Salvador, 60 anos, fundou a oficina no número 9 da rua Olivério Serpa, em Lisboa, há seis anos. De boina e avental, com um look rétro, recebe os clientes com todo o tempo do mundo. Que ninguém se atreva a chegar ali cheio de pressa, fica a ressalva. O ‘repara duas rodas’ gosta muito de falar, e percebe-se que é por isso que a sua clientela, desde ciclistas profissionais a amadores, lhe é fiel.
A maioria vai fazer a revisão da bicicleta, afinar as mudanças, os travões, ver se há folgas, pôr óleo na corrente, verificar se os pneus estão carecas. E não saem sem uma explicação pormenorizada de tudo. «As pessoas falam das bicicletas como se fossem um objeto de outro planeta, quando é tão tudo básico. Não sabem sequer montar uma roda.»
Chamar à Salva Bicas uma oficina é redutor. Ali, além de se recuperar, arranjar e vender bicicletas, há sempre tempo para conversar e aprender. Aliás, é sobretudo isso que se pretende: visitar o espaço é um pretexto para o convívio.

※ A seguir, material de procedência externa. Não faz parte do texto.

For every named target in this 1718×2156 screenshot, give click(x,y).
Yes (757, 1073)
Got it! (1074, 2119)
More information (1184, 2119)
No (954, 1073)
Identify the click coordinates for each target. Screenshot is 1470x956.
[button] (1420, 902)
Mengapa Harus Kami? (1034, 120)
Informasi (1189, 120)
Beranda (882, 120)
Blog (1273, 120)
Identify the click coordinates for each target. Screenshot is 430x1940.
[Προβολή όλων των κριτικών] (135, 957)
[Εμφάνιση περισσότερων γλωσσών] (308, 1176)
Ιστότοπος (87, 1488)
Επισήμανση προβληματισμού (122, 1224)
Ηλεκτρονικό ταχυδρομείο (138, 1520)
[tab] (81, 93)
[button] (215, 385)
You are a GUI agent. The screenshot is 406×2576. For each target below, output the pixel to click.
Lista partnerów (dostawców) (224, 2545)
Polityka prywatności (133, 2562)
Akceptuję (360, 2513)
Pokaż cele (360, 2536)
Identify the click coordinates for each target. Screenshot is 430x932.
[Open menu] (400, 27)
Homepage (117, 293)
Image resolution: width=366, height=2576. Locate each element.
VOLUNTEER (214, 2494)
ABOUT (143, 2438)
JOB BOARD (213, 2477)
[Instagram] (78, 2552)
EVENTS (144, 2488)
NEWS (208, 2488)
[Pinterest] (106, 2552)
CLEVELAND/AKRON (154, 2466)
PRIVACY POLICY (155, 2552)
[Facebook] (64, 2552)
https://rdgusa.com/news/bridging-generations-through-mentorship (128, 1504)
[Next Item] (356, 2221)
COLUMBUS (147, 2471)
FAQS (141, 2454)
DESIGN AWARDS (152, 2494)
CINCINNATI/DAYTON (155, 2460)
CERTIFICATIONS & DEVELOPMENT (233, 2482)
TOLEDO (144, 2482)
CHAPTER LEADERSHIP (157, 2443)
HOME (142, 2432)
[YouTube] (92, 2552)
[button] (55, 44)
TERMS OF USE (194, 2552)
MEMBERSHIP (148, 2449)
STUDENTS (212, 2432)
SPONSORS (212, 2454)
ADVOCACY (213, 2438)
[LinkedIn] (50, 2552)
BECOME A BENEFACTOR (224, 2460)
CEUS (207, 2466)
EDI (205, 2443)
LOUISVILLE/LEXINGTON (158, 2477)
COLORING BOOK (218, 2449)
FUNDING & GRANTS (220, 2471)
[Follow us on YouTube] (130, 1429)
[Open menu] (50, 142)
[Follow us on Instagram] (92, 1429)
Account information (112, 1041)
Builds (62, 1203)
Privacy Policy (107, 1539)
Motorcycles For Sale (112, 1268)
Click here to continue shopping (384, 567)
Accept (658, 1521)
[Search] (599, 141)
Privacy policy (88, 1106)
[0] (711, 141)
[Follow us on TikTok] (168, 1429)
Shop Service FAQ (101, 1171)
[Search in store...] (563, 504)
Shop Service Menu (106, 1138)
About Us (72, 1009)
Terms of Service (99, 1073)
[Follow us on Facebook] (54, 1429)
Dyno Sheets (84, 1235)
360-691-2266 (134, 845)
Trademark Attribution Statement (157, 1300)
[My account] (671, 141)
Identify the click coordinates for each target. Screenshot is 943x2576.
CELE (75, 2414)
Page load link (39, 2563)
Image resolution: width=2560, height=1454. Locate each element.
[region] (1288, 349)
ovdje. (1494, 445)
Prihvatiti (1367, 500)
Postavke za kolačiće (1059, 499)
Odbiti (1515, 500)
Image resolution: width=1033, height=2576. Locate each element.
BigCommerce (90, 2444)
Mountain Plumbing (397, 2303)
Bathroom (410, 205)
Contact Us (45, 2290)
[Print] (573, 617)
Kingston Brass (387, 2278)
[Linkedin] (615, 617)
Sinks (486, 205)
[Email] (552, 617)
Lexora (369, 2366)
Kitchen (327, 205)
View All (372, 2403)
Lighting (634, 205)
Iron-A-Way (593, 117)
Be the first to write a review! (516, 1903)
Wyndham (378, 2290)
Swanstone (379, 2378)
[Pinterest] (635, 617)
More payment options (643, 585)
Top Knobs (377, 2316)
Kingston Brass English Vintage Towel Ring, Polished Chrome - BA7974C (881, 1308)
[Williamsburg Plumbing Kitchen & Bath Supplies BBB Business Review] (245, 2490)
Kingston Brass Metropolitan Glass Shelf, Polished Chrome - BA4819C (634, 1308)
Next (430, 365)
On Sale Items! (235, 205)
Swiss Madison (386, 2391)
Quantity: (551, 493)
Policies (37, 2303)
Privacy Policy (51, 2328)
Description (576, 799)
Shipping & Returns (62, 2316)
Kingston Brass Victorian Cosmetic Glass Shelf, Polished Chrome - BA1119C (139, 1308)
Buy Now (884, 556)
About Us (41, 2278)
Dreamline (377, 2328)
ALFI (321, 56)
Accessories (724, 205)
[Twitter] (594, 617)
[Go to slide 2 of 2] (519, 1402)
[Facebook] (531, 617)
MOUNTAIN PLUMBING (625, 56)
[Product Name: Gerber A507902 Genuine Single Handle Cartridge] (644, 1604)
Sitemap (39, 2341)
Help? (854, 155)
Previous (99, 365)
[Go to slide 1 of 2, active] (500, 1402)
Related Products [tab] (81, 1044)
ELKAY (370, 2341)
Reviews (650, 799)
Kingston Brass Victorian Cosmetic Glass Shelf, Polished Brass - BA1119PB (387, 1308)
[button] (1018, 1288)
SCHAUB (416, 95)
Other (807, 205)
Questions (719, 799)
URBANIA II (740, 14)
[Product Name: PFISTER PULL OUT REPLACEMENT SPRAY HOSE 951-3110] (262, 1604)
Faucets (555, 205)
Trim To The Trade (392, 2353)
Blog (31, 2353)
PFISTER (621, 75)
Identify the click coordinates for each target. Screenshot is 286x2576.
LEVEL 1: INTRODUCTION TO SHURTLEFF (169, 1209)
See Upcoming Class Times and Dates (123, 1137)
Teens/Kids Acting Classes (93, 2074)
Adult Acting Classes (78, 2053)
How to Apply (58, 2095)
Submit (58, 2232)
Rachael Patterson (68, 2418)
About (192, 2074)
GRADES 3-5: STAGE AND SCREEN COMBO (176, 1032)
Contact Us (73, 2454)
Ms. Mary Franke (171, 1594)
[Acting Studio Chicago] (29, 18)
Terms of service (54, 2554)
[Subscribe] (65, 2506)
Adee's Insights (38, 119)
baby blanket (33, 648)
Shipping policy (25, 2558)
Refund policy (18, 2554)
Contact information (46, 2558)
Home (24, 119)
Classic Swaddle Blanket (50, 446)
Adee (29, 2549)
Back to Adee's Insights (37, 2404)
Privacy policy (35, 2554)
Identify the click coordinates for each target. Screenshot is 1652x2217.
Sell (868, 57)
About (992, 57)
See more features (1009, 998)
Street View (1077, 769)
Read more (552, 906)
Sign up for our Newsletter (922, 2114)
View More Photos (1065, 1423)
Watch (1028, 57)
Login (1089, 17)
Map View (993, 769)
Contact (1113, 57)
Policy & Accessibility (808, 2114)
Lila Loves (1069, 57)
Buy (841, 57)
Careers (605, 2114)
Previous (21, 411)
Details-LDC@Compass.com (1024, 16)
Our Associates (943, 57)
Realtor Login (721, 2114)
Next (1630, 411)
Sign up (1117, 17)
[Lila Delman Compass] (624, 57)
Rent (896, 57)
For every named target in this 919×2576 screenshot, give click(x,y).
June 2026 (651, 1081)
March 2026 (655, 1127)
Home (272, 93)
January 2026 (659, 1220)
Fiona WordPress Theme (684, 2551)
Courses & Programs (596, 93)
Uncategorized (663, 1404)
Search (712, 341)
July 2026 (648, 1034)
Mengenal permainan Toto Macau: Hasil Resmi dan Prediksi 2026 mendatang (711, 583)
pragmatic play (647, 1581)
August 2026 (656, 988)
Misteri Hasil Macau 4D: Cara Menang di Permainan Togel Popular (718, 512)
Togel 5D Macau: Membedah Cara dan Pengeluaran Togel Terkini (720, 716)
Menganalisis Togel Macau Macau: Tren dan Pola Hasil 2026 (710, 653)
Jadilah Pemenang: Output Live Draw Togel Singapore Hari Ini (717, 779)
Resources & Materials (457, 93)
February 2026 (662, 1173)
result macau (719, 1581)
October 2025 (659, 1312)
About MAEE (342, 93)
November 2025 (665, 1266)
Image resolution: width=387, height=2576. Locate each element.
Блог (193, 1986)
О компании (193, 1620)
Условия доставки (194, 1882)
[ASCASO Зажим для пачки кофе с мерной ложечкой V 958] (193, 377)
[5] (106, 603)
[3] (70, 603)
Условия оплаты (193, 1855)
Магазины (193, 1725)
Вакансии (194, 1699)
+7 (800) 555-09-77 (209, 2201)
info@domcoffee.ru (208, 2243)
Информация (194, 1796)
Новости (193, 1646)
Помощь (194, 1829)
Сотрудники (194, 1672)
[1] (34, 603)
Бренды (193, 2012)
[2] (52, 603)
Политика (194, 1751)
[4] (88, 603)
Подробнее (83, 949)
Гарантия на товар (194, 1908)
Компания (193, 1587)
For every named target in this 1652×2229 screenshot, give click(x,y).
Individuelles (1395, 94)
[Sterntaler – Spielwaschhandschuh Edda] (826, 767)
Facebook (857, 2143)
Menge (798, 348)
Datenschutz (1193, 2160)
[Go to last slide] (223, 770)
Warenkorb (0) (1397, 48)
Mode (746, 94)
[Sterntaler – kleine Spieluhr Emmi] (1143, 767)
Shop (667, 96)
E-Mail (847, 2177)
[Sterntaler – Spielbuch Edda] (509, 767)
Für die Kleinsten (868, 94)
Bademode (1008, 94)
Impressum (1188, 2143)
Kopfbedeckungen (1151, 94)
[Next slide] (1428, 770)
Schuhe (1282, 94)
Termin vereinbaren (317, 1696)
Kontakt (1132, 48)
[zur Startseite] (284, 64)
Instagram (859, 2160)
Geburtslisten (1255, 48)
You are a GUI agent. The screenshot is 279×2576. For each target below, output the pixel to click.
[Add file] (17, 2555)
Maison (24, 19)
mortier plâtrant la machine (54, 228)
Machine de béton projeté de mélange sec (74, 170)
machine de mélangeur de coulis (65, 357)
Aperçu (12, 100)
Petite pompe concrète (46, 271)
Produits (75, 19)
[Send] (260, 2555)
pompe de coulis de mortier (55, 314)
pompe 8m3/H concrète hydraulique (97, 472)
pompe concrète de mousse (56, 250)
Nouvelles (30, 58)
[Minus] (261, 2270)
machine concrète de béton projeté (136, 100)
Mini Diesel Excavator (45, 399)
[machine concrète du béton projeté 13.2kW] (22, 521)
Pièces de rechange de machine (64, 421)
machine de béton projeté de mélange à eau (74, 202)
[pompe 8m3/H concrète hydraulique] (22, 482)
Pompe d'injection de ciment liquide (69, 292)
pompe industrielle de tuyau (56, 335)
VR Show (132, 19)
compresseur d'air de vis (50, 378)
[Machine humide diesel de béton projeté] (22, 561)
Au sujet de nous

O mote da loja é «Ponha a sua bicicleta a andar», em concordância com o que Salvador sempre fez. Em Camarate, no bairro onde nasceu, era ele que reparava as bicicletas de todos. Sempre gostou de parafusos e ferramentas, era um mundo que o fascinava. Arranjava as bicicletas dos vizinhos a troco de o deixarem dar uma voltinha. Salvador não tinha uma, até que um dia, numa excursão a Espanha para comprar caramelos, tanto pediu e chorou que conseguiu convencer o pai. Teria uns seis anos, entrou numa loja e viu uma bicicleta de rapariga, dobrável e bege. Foi com essa que veio para Portugal. «Fiquei tão feliz, mesmo sendo de rapariga.»
Andava na escola na Portela. Como era sempre a descer, levava os amigos à pendura. Bem encavalitados, cabiam uns quantos. Clientes entram, clientes saem, e recorda-se da vez em que o pai lhe comprou uns Sanjo, «brancos, lindos». Esqueceu-se de que os tinha calçados e pôs o pé a travar a roda. Conclusão: queimou a sola, os ténis ficaram todos rotos. Quem nunca? «Levei cá uma sova!» A partir daí, o entusiasmo foi crescendo. Nas férias, viajava sozinho para a Europa, vagueava pelas ruas, via oficinas de bicicletas e oferecia-se para ser ajudante. Trabalhava gratuitamente uma a duas semanas e depois partia para outro destino.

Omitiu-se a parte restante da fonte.